この辺りの子供たちのまとめ役で指南所へも通っている宗太が、周到に見回して私を発見するや駆け寄ってきたからだ。
「先生早く!」
なにがあったかを尋ねても、宗太は言いにくそうに口をつぐんで私の袖を引っ張った。
長屋の連中が落ち着かない様子で表へ出ていて私を皆が振り返り気の毒そうな視線をよこした。
胸が騒ぎ始める。
部屋の前で、おサキが泣き崩れていた。
「なにがあった」
尋ねてみてもすっかり取り乱していて私のことがわかっていない様子だ。
仕方なく、宗太に尋ね直した。
宗太は十を過ぎたばかりの子供だが、目端の利く油断のならない賢さがある。
将来は商家に奉公に出される予定なので、きっと成功するだろうと期待されていた。
「おフサさんが連れてかれたんだ。
ヤクザもんがどやどや長屋にやって来て、仕事してねえ旦那方が止めに入ったんだけど、駄目だった。
今吉兵衛さんが名主に掛け合ってる」
血の気が引く思いがした。おフサ自身の心配をする必要もなければ無茶をする心配もないだろう。

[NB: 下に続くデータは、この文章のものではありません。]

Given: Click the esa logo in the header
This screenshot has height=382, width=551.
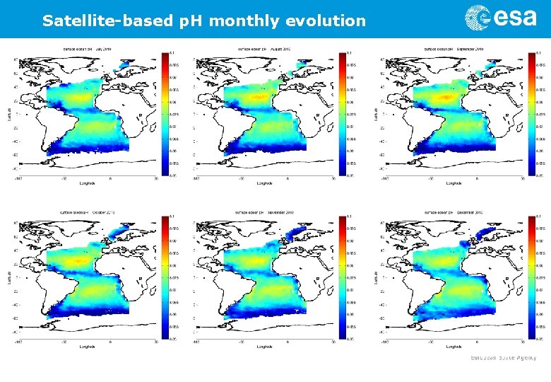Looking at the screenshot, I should [x=500, y=18].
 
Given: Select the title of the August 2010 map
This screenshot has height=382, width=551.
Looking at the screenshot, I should [x=264, y=49].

しかし、一体なにがどうしてそういうことになったのか。
「私に心当たりがあるよ」
隣からお京が顔を出した。その場の視線が集まっても、たじろぐことなく受け止めている。
「見たことのある顔だったんだけど、あたしが出て言うことを聞くような連中じゃなかったんでね、ごめんよ」
「それは構わない、それよりおフサが連れて行かれた場所に心当たりがあるなら教えてほしい」
「川向こうだよ」
区画整理で防火と防犯を目的に州へと追いやられた色町の別称だ。